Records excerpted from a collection
_ _ _

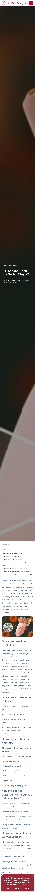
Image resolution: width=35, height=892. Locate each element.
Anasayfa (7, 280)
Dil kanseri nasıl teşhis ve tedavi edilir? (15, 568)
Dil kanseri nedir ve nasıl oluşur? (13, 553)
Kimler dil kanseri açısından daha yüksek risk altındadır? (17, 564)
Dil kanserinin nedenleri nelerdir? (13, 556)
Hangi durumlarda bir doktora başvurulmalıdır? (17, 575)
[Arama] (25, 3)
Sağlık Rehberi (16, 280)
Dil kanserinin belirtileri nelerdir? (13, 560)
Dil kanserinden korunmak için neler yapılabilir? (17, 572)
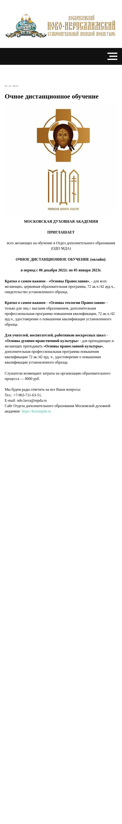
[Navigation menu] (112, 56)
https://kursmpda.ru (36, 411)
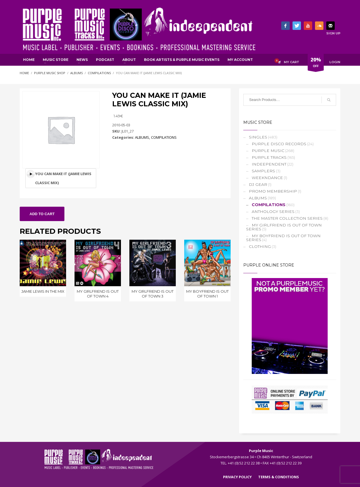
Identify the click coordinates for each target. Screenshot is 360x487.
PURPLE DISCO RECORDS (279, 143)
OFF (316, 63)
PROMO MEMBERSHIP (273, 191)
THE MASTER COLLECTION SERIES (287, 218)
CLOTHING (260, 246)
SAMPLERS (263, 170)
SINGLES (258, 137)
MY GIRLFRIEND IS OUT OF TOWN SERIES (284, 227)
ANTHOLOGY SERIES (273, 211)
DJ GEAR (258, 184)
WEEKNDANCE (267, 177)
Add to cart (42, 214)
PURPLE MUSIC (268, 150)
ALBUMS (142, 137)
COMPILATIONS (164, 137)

_ _ _

Rewrite the listing starting at the line containing "SAMPLERS (263, 170)" and ending with its last line, with "DJ GEAR" changed to "DJ EQUIPMENT" and nothing else altered.

SAMPLERS (263, 170)
SINGLES (258, 137)
MY GIRLFRIEND IS OUT OF TOWN SERIES (284, 227)
ANTHOLOGY SERIES (273, 211)
DJ EQUIPMENT (258, 184)
WEEKNDANCE (267, 177)
Add to cart (42, 214)
PURPLE MUSIC (268, 150)
ALBUMS (142, 137)
COMPILATIONS (164, 137)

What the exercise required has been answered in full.